Work required. Reproduce word for word the line holding "Zur Übersicht (48, 276)" and all lines after it in the data, through the end, leaving out pictures.

Data listing.

○ ○ ○ ○ ○

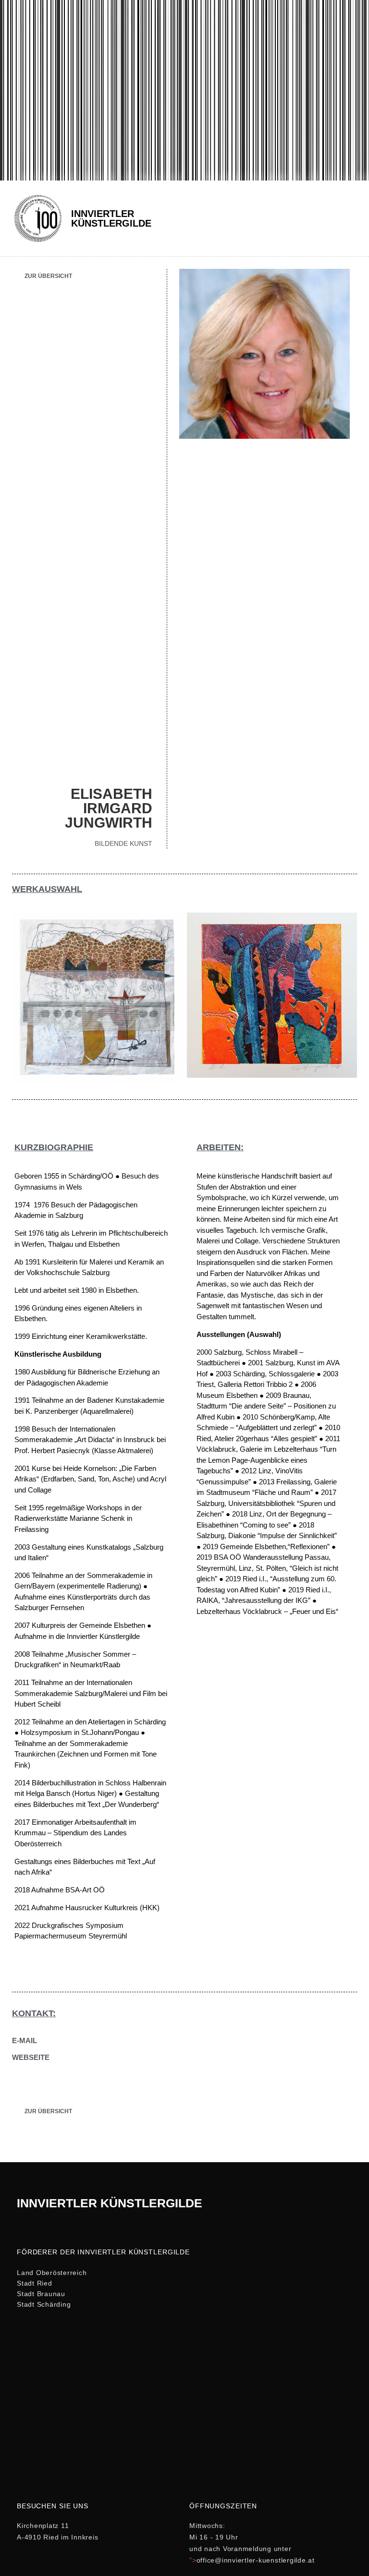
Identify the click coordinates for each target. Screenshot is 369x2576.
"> (252, 2560)
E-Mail (24, 2040)
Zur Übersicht (48, 276)
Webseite (30, 2057)
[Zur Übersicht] (15, 273)
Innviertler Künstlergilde (111, 218)
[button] (349, 218)
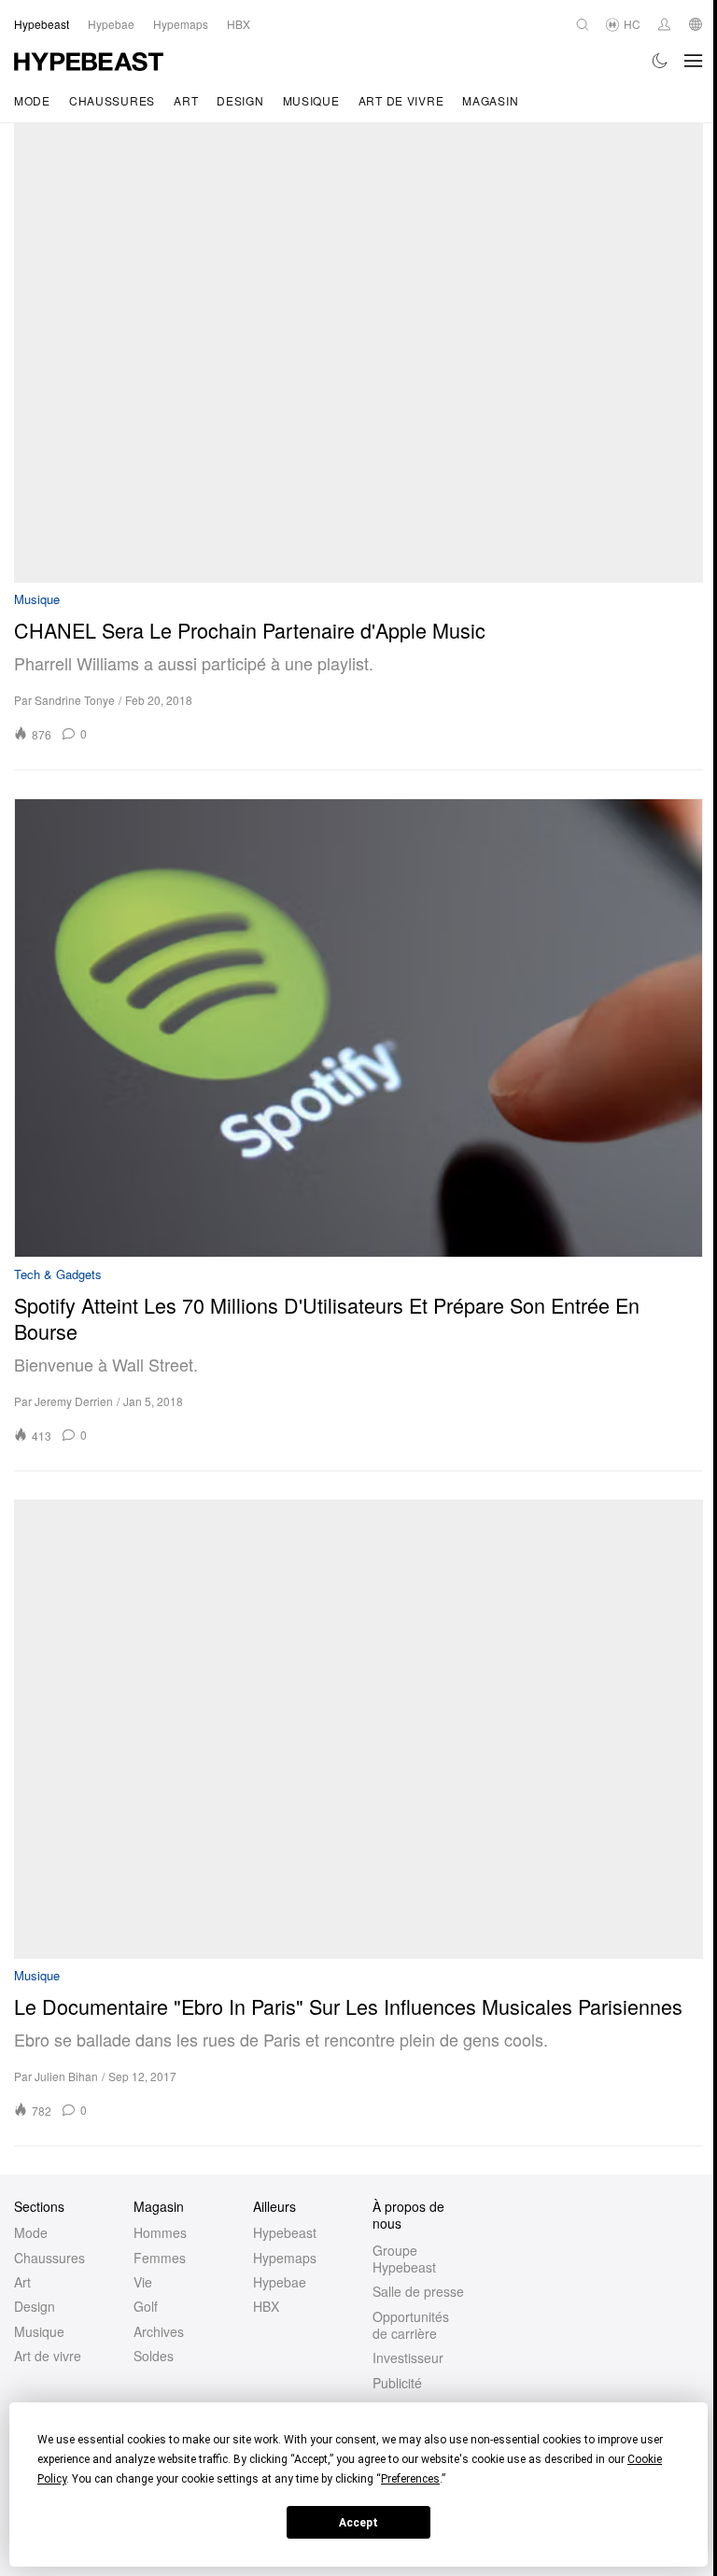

○ ○ ○ ○ ○

Solution.
Zur Übersicht (48, 276)
Webseite (30, 2057)
[Zur Übersicht] (15, 273)
Innviertler Künstlergilde (111, 218)
[button] (349, 218)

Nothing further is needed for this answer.